Methods: Following central testing for EGFR mutations (companion diagnostic TheraScreen EGFR RGQ PCR kit), 345 pts (stage IIIB/IV, PS 0–1, chemo-naive) were randomized 2:1 (A: 230; PC: 115) to daily A 40 mg or iv PC (500 mg/m2 + 75 mg/m2 q21 days up to 6 cycles)。 Primary endpoint was progression-free survival (PFS) by central independent review.
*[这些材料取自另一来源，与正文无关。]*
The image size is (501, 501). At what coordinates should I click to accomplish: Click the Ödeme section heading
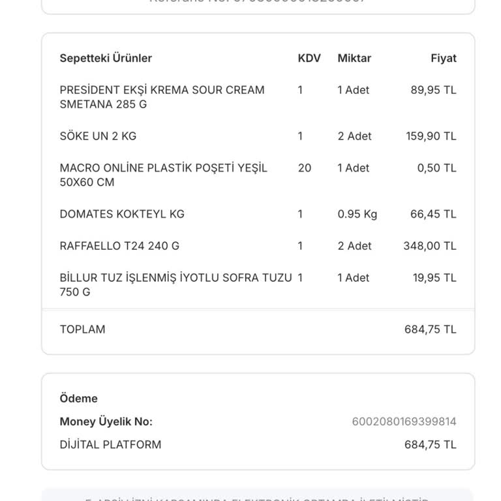click(79, 399)
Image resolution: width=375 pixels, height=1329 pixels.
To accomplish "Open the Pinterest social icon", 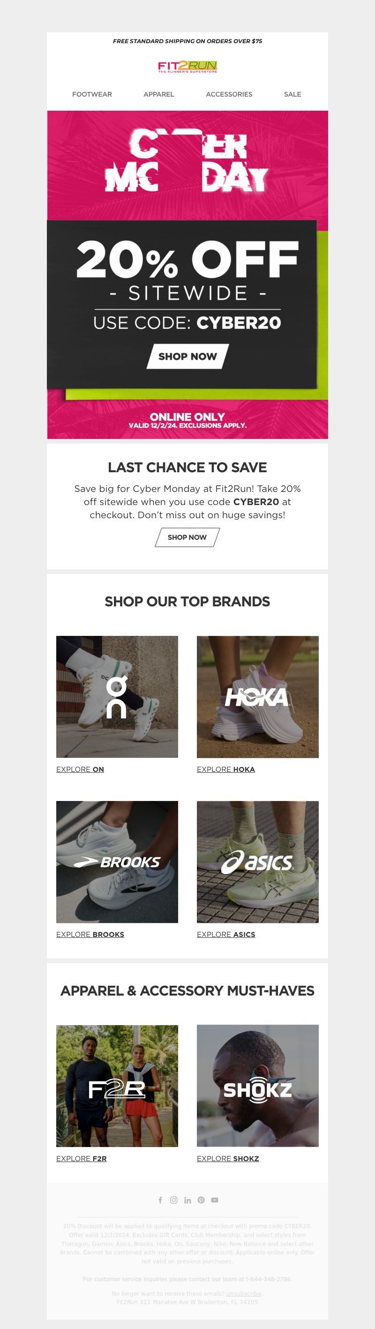I will pyautogui.click(x=201, y=1200).
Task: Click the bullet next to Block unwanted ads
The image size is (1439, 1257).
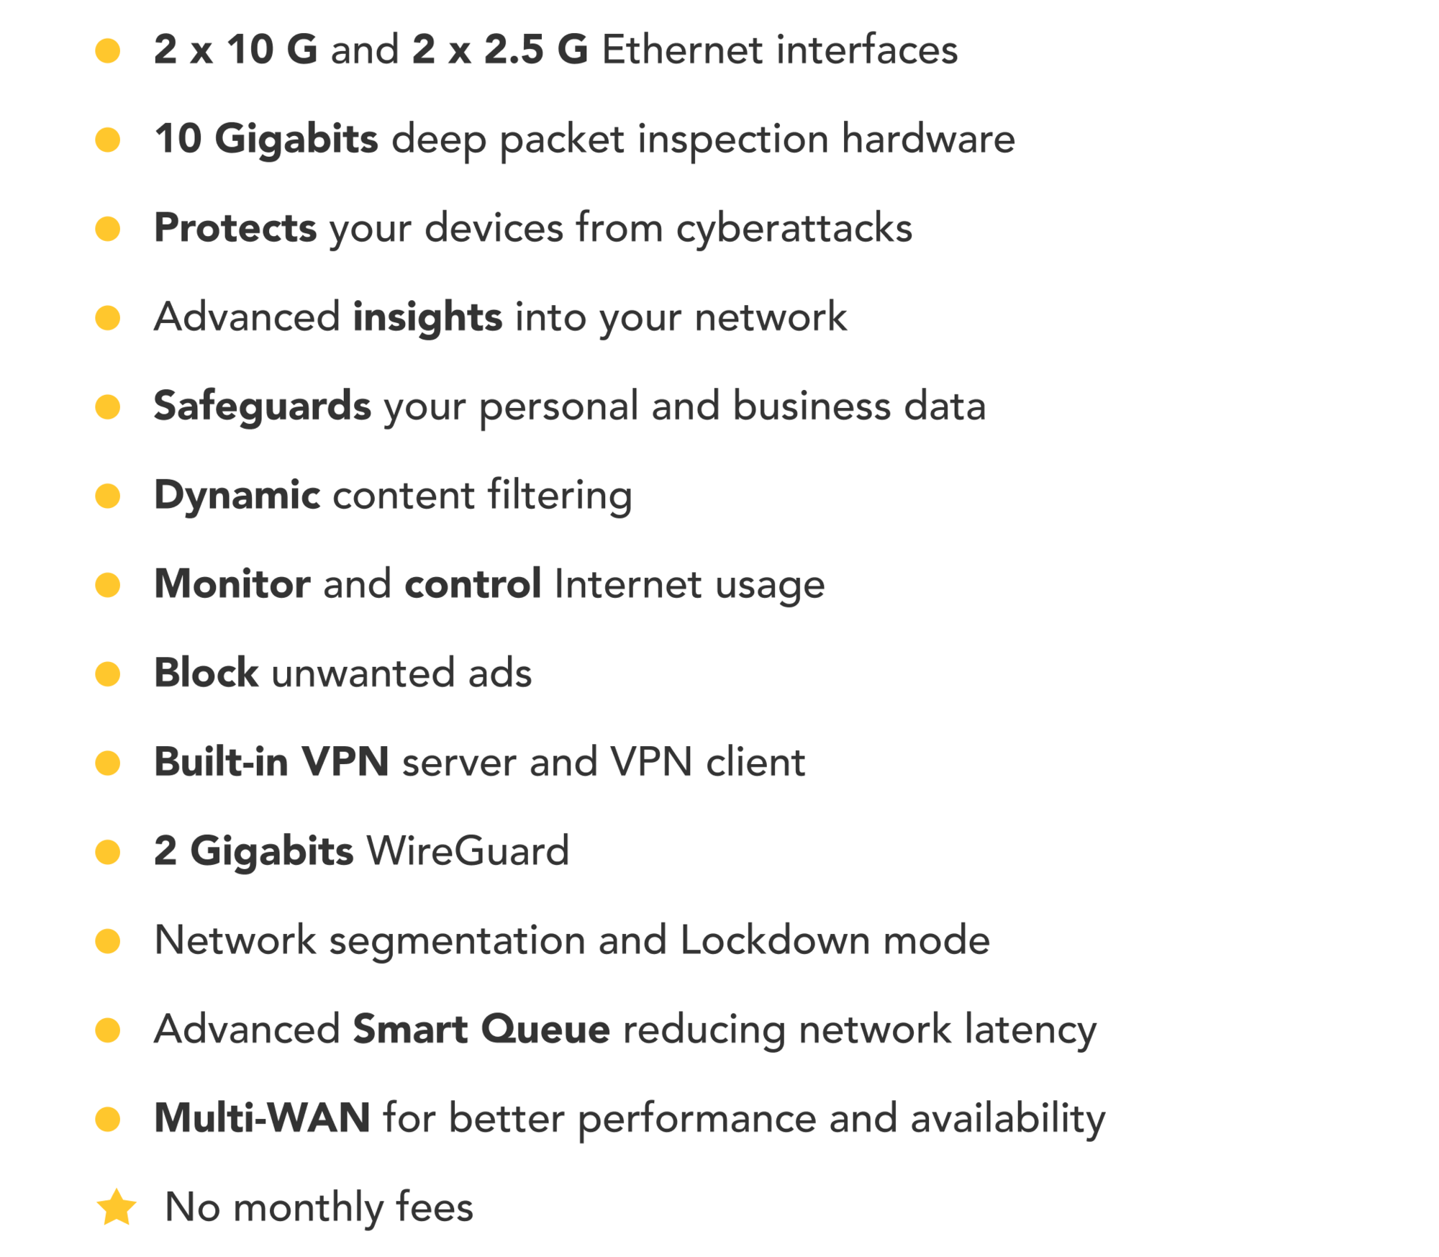Action: coord(108,675)
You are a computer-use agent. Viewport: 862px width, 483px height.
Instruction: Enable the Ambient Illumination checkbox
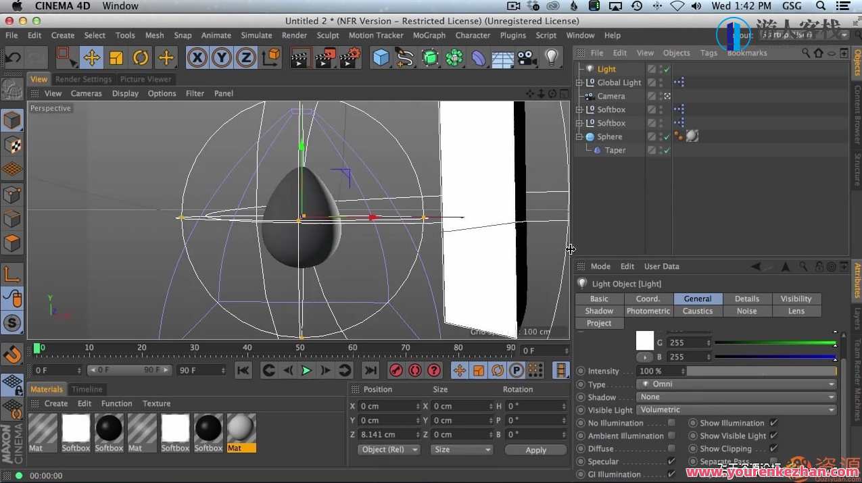tap(671, 436)
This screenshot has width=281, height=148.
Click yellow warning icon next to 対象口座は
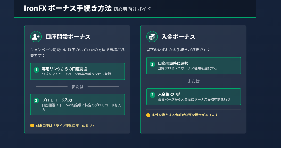(x=32, y=125)
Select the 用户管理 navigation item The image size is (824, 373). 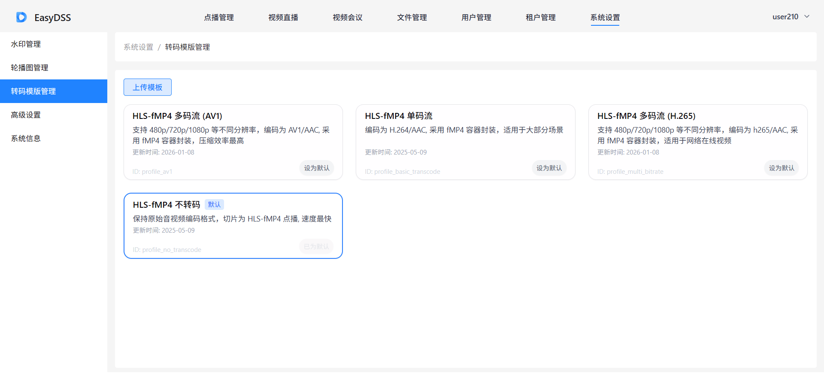point(476,18)
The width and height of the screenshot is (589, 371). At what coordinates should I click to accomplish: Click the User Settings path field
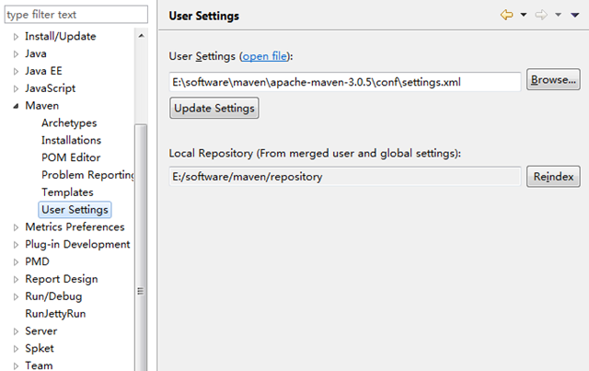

Results: Baseline characteristics were balanced in both arms: median age, 61 y; female, 65%; Asian, 72%; never-smoker, 68%; Del19, 49%; L858R, 40%; other mutations, 11%. Treatment with A led to a significantly prolonged PFS vs PC (median 11.1 vs 6.9 mos; HR 0.58 [0.43–0.78]; p=0.0004)。 In 308 pts with common mutations (Del19/L858R), median PFS was 13.6 vs 6.9 mos, respectively (HR=0.47 [0.34–0.65]; p<0.0001)。 Objective response rate was significantly higher with A (56% vs 23%; p<0.0001)。 Significant delay in time to deterioration of cancer-related symptoms of cough (HR=0.60, p=0.0072) and dyspnea (HR=0.68, p=0.0145) was seen with A vs PC. Most common drug-related adverse events (AEs) were diarrhea (95%), rash (62%) and paronychia (57%) with A, and nausea (66%), decreased appetite (53%) and vomiting (42%) with PC. Drug-related AEs led to discontinuation in 8% (A; 1% due to diarrhea) and 12% of pts (PC)。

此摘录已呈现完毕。